Monday, February 23, 2015

Another mediocre night with Oscar

Here are some things I'd hoped never to see:

-- A Birdman parody in which Oscar host Neil Patrick Harris appeared on stage in his tighty/whiteys.

-- An Oscar show in which Boyhood won only one award, Patricia Arquette 's statue for best supporting actress.

-- A purported celebration of movies in which the high points belonged to three singers: Lady Gaga, John Legend and Common. Lady Gaga nailed a medley of songs in a tribute to The Sound of Music, and Legend and Common brought the audience to its feet with Glory, the song from Selma that went on to win an Oscar.

With their win, Legend and Common found a platform to give one of the night's best acceptance speeches, even managing to mention the appalling rate at which young black men are being incarcerated.

So what kind of night was it?

You don't need me to tell you that it seemed endless, that an affable Neil Patrick Harris got off to a great start with a rousing musical number and then sank under the weight of a ton of lamely written material.

I'm not an ardent Birdman supporter, so Oscar's finale didn't buoy my spirits, either.

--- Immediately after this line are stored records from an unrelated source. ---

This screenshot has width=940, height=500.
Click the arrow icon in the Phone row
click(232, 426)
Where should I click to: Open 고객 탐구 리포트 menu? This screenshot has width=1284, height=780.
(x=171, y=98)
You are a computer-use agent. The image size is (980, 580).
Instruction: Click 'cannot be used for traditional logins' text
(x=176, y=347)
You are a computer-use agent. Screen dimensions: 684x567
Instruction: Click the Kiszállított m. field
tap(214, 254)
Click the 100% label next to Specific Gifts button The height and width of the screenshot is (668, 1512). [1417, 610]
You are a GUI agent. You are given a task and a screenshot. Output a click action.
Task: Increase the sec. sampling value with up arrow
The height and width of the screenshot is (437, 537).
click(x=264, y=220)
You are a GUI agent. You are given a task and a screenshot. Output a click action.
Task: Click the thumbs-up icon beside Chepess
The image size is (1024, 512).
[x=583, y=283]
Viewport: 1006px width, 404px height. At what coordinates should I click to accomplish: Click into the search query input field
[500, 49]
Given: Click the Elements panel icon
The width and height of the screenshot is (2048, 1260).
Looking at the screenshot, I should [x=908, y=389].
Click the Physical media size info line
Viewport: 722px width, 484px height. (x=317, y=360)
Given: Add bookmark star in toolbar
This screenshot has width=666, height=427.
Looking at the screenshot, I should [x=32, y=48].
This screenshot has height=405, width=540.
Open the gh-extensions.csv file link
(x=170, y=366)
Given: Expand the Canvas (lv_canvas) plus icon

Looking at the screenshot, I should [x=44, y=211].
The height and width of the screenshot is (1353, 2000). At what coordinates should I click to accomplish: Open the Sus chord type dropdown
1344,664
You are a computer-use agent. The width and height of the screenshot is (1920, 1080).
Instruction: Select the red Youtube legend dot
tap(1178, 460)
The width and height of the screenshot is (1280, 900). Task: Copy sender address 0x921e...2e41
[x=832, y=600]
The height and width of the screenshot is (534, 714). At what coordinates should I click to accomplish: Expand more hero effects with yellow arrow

Alejandro Gonzalez Inarritu won best director. Birdman won best original screenplay, and, of course, took home best-picture honors.

I felt sad for Boyhood and Richard Linklater, an indie-oriented director who may not get another shot at an Oscar. I'd have felt better if the Academy had split its votes, giving Birdman best picture and Linklater, best director.

Despite complaints about this year's lack of women and people of color, the Academy of Motion Picture Arts and Sciences does seem to be changing.

Time was movies such as The Theory of Everything (British and a bit middlebrow) and Selma (socially powerful) would have been frontrunners for best-picture honors. Neither was.

And Oscar seems as removed from popular tastes as ever. Julianne Moore's victory as best actress was well-deserved, but I wonder how many people saw Still Alice, a heartbreaking movie about a brilliant college professor forced to deal with early onset Alzheimer's.

Was I upset that Eddie Redmayne, who played physicist Steven Hawking in The Theory of Everything, beat Michael Keaton (Birdman) in the best-actor category? Not really.

I've always liked Keaton, but thought Redmayne had the more difficult role. Despite Hawking's debilitating ALS, Redmayne never failed to show us the man's brilliance, arrogance and wit.

What else but random thoughts are possible during a telecast that tended to stagger under the weight of its own mediocrity?

-- Notable acceptance speeches came from Graham Moore (who won the best-adapted-screenplay Oscar for The Imitation Game) and from Patricia Arquette, who used the stage as a platform to call for wage equality for women.

Moore, who mentioned that he attempted suicide at age 16, encouraged those young people who feel different or alienated to hang in. Their day, he said, will come.

-- I was happy for Alexandre Desplat, who won best original score for The Grand Budapest Hotel, his first Oscar win after eight nominations. Desplat is a great composer of movie music.

-- I wondered if Clint Eastwood applauded when Laura Poitras won the best documentary Oscar for Citizen Four, her movie about Edward Snowden.

-- I was surprised that Whiplash won the Oscar for best editing, but upon reflection remembered that the movie's editor, Tom Cross, made a story about a jazz-obsessed drummer (Miles Teller) feel like an action movie.
Cross did a fine job, but Boyhood, which was shot over 12 years, must have been the more difficult movie to edit.

-- The In Memoriam section put a lump in my throat.

-- It struck me that the best visual effects category consisted of movies that a majority of viewers might actually have seen: Captain America: The Winter Soldier, Dawn of the Planet of the Apes, Guardians of the Galaxy, Interstellar and X-Men: Days of Future Past. Interstellar won.

-- Wouldn't the telecast have been better if Harry Belafonte, Maureen O'Hara, screenwriter Jean-Claude Carriere and animator Hayao Miyazaki had been honored at the big show rather than at a separate Governor's Awards program.

I'd rather have seen them than the chaotic Everything is Awesome production number. The tune -- from The Lego Movie -- was nominated for best song.

-- And who thought it was a good idea that director Pawel Pawilkowski, whose Ida won best foreign-language film, had to compete with the band to finish his acceptance speech?

-- The set? It was arcade gaudy. Maybe that's why Harris occasionally wandered into the audience, a move that mostly fell flat. So did a running gag about Harris's Oscar predictions, which supposedly were being kept under lock and key.

Still, maybe some good came out of the evening. Best supporting actor winner J.K. Simmons (of Whiplash) told people to call their parents.

With Simmons on the case, who needs Jewish mothers?

So what are you waiting for? Go ahead. Put Oscar behind you, and call home.